Amigo do jornalista e escritor são-joanense Otto Lara Resende, o também escritor Fernando Sabino por muitas vezes esteve em São João del-Rei. Seduzia-o não só a cultura barroca - inegável marca registrada da cidade - mas também lhe intrigavam os requintes e sutilezas da cultura e da sabedoria popular, sobretudo a astúcia dissimulada que os são-joanenses usavam para atingir seus objetivos. Fazendo-se de "bocós", ingênuos e simplórios, os nativos de São João del-Rei eram hábeis em ludibriar os forasteiros que, chegando de fora, se julgavam "muito ladinos". Isto Fernando Sabino retrata no primeiro episódio breve do conto Mineiro por Mineiro, reproduzido abaixo.

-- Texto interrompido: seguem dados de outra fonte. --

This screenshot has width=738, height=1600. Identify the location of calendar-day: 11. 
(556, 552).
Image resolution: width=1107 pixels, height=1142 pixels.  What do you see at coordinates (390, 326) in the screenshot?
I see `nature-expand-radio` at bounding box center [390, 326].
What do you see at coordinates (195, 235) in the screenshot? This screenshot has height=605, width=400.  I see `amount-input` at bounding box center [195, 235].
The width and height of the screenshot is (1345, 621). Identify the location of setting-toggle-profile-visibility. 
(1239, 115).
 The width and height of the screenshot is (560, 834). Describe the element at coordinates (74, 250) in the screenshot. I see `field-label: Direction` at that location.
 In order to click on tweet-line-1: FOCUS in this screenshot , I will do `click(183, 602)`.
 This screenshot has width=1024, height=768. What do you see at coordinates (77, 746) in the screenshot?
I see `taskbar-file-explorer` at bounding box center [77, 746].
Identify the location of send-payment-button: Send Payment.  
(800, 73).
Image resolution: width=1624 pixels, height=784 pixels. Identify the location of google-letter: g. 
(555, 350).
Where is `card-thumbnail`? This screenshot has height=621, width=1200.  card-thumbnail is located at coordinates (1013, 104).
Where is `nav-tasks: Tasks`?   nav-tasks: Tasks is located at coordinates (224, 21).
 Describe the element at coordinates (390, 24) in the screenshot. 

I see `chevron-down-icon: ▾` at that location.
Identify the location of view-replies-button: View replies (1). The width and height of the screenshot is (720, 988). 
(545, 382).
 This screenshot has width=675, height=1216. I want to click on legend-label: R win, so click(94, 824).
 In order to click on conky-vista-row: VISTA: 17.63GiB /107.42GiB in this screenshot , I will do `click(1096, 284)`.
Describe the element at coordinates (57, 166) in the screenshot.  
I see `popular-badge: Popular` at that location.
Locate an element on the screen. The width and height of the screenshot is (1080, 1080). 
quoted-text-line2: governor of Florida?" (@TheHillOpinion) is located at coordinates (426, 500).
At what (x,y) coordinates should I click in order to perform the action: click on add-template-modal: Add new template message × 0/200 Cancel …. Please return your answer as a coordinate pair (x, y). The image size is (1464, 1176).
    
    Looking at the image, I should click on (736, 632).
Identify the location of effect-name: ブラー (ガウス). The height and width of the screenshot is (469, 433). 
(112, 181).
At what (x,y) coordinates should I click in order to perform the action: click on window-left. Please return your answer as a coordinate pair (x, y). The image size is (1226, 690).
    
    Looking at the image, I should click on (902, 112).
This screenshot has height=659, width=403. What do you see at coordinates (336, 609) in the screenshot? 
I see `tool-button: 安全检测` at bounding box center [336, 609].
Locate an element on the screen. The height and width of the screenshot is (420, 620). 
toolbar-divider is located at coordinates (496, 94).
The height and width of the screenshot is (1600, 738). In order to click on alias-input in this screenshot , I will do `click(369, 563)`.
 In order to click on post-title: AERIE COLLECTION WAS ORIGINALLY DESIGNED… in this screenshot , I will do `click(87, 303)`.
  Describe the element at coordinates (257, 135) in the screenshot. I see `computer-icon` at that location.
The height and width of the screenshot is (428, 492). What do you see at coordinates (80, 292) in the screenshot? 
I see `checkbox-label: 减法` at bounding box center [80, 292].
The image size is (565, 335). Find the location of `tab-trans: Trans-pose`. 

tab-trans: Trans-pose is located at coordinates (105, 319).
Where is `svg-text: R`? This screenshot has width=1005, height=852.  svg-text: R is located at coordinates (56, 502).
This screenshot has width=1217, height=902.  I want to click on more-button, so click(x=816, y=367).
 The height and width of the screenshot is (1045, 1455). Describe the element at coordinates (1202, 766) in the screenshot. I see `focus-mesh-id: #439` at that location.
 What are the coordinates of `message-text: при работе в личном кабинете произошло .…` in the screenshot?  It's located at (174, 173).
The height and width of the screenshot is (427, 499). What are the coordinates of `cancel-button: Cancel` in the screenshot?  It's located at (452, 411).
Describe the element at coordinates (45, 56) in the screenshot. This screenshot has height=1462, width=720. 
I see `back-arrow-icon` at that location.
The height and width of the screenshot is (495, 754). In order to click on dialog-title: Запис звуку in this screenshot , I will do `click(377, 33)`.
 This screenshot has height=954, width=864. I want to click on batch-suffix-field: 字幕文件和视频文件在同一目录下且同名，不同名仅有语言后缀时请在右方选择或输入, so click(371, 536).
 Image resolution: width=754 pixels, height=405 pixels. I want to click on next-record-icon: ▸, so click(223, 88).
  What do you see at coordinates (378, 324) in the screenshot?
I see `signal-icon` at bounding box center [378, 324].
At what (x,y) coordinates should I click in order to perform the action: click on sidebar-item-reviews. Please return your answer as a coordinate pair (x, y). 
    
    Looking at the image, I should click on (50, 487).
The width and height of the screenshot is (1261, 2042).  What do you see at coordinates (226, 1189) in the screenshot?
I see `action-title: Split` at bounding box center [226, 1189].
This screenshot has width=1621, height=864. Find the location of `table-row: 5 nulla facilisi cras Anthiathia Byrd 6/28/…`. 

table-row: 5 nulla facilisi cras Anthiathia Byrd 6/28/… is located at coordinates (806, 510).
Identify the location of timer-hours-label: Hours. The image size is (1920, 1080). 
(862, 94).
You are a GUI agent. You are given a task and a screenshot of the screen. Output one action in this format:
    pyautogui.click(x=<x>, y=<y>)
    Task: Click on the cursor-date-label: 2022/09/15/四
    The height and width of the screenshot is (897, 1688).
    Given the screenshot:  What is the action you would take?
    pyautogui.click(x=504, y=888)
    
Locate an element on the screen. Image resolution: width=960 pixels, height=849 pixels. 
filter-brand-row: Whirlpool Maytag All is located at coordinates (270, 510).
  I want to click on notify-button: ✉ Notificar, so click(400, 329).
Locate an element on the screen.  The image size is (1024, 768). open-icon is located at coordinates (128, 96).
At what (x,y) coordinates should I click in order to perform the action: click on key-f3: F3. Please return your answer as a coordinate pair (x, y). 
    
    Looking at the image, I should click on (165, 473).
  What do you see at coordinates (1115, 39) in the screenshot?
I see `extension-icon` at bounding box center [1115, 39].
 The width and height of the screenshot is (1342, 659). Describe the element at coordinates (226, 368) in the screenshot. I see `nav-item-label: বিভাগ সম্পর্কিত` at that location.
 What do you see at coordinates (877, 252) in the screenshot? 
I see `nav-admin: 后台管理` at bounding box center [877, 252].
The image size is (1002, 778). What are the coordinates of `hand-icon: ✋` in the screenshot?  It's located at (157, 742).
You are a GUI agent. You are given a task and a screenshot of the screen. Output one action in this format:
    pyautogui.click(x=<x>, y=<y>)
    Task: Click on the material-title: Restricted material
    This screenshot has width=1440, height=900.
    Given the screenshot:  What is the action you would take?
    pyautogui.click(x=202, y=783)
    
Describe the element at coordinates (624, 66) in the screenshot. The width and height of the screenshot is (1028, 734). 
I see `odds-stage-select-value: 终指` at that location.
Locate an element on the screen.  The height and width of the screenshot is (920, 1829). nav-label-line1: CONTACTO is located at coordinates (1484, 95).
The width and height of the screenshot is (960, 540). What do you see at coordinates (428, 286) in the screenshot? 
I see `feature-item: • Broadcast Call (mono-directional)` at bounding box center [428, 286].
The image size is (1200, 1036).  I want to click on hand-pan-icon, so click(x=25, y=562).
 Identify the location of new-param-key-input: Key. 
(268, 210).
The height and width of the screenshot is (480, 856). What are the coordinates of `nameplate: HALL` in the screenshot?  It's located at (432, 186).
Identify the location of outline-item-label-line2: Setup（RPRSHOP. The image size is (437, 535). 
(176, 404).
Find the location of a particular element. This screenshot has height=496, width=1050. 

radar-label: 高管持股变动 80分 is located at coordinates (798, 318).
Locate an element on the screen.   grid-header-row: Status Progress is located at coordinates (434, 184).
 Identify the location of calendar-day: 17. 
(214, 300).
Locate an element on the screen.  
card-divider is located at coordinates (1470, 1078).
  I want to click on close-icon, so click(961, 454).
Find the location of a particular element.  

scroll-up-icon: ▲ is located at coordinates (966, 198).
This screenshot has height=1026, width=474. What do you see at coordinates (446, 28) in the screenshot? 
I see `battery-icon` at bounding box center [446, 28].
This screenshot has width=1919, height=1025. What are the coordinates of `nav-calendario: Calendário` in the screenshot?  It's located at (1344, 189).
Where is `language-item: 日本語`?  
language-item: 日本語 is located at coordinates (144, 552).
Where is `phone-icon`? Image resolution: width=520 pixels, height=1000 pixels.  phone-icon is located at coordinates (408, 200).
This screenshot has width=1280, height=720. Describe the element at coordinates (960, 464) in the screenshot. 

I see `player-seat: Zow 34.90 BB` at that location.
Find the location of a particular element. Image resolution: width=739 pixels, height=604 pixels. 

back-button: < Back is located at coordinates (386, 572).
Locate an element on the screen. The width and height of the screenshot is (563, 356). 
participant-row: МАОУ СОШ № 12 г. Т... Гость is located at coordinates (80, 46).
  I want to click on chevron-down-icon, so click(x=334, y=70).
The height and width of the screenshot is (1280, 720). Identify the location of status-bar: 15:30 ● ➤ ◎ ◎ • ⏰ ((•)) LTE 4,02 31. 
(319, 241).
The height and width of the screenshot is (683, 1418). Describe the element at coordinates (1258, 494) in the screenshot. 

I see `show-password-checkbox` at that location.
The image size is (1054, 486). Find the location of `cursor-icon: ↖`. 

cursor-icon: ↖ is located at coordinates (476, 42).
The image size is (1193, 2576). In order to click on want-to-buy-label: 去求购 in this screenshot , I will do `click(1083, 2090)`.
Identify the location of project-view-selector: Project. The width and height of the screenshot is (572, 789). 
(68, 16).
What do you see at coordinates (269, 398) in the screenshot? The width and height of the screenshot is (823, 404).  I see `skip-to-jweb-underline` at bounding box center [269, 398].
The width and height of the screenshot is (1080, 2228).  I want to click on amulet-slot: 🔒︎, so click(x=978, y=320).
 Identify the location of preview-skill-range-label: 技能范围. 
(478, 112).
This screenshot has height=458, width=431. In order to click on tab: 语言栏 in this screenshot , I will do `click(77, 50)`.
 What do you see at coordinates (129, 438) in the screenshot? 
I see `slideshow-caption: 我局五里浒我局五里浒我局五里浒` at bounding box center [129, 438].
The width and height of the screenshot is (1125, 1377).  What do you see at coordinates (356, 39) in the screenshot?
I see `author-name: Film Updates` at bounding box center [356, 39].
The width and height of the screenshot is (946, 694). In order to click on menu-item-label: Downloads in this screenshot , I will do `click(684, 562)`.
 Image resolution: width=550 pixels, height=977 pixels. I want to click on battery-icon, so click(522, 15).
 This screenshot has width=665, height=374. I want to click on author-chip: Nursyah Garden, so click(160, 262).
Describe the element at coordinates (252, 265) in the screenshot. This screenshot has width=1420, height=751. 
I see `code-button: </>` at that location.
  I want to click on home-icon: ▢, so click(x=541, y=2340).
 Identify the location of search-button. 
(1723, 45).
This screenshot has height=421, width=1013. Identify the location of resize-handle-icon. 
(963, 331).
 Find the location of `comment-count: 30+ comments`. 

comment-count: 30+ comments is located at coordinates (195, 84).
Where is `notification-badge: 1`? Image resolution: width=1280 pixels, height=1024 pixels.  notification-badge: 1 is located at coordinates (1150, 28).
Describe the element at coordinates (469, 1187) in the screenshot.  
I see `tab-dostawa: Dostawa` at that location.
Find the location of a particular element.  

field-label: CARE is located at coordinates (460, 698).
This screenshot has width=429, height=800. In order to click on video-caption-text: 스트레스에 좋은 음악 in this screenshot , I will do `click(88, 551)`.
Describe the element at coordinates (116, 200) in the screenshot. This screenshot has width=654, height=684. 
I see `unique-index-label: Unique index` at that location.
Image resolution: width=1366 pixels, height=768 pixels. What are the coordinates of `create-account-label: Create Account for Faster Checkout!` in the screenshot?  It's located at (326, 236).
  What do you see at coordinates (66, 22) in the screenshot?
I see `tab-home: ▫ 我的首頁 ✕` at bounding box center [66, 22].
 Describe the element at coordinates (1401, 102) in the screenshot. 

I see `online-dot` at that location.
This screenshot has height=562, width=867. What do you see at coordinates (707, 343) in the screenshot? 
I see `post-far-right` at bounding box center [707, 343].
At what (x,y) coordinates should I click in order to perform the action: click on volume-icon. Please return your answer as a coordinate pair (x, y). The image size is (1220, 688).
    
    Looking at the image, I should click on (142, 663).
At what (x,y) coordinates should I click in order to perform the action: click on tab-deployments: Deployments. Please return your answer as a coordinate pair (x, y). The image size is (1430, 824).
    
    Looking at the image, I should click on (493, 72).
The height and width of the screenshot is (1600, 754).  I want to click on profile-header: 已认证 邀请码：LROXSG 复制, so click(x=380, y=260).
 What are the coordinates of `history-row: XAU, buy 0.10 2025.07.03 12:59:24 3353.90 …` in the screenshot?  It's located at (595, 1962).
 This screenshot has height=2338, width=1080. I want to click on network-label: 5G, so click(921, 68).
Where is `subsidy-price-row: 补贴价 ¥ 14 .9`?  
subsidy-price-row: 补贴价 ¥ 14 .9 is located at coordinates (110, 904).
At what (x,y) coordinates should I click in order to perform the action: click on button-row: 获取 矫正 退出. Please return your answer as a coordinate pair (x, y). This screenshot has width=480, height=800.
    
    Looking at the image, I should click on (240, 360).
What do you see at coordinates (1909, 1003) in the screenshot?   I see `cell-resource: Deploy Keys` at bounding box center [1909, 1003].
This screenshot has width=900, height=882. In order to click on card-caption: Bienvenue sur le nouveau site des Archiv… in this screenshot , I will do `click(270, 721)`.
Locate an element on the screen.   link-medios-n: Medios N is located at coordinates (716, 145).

Mire e veja...
A MANEIRA ENROLADA com que um mineiro fila cigarro? Aqui vai.
Ele estava em São João del-Rei admirando um chafariz, quando viu por ali a rondá-lo um velhinho mirrado e seco, roupa de brim e chapéu na cabeça, que acabou se chegando:
— Tá aí preciano, moço?
— Estou. Não é bonito?
Passou a mão pelo queixo, enquanto buscava assunto:
— O senhor não é daqui não, é?
— Sou de Minas, mas moro no Rio há muito tempo.
— Ah, foi educado lá.
— Isso mesmo.
— Posso saber qual é a sua graça?
O velho ouviu o nome e sacudiu a cabeça. Depois perguntou candidamente:
— Por acaso o senhor tem um fósforo aí?
Em resposta, o outro estendeu-lhe a caixa de fósforo. O velho correu as mãos a ao longo do paletó, como se procurasse alguma coisa, enquanto dizia:
— Quer dizer que o senhor fuma...
— Fumo sim — e ele tirou o maço do bolso, acendeu um cigarro: E o senhor? Não fuma?
— Dez vez em quando — admitiu o velho.
— Aceita um?
— Já que o senhor dispõe...
O velho tirou com dedos finos um cigarro do maço que lhe era estendido e, certamente para não desperdiçar fósforo, acendeu-o no cigarro do outro. E se despediu, levando a mão ao chapéu:
— Obrigado, moço. Muito prazer, viu?